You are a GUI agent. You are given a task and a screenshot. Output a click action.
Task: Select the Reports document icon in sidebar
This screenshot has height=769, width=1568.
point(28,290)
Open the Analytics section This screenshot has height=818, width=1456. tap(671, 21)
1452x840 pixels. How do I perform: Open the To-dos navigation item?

...

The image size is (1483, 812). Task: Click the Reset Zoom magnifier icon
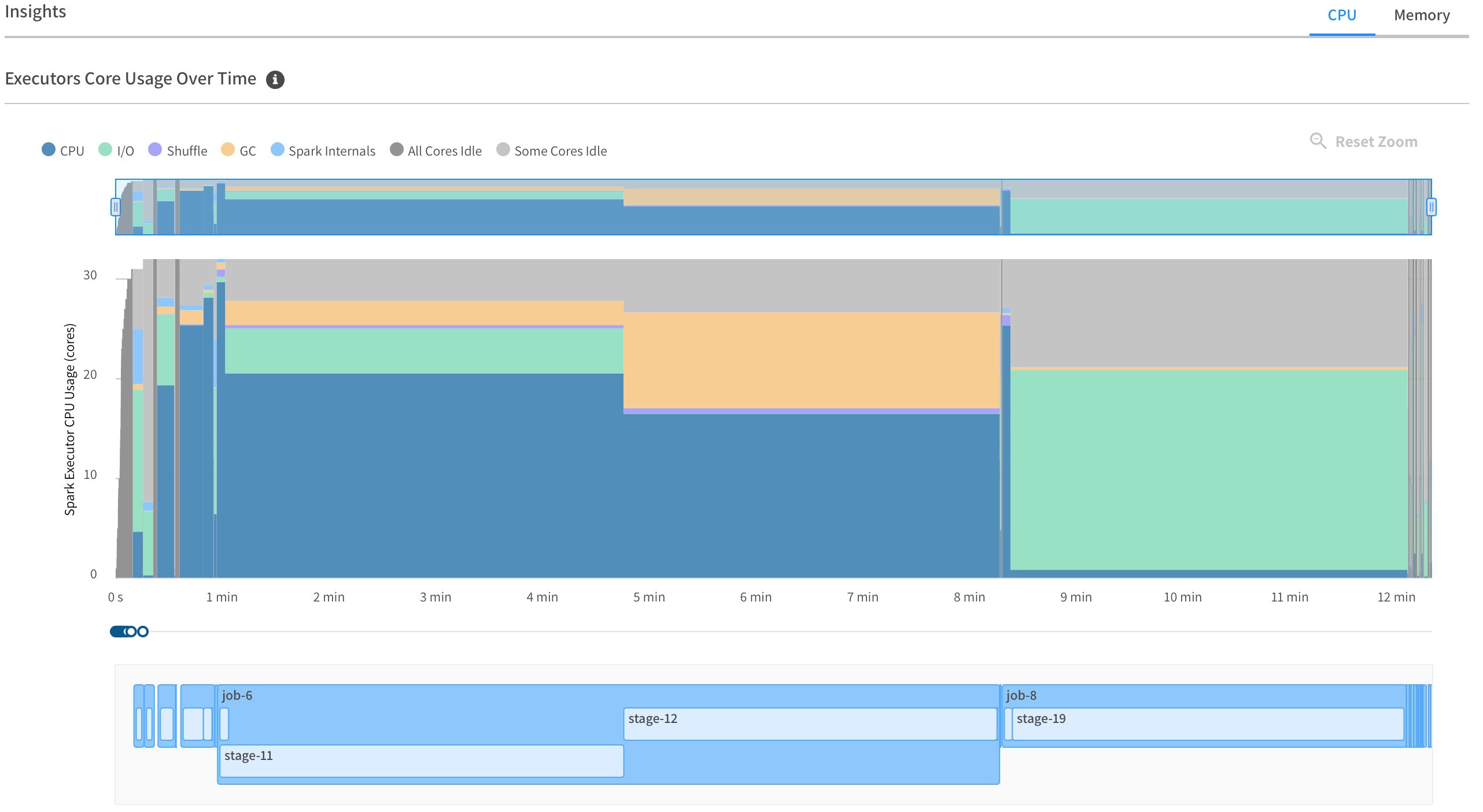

> TASK DIRECTIONS
What lines of the material above contain "icon"? Return each of them.

> RESPONSE AREA
Task: Select the Reports document icon in sidebar
The image size is (1483, 812). Task: Click the Reset Zoom magnifier icon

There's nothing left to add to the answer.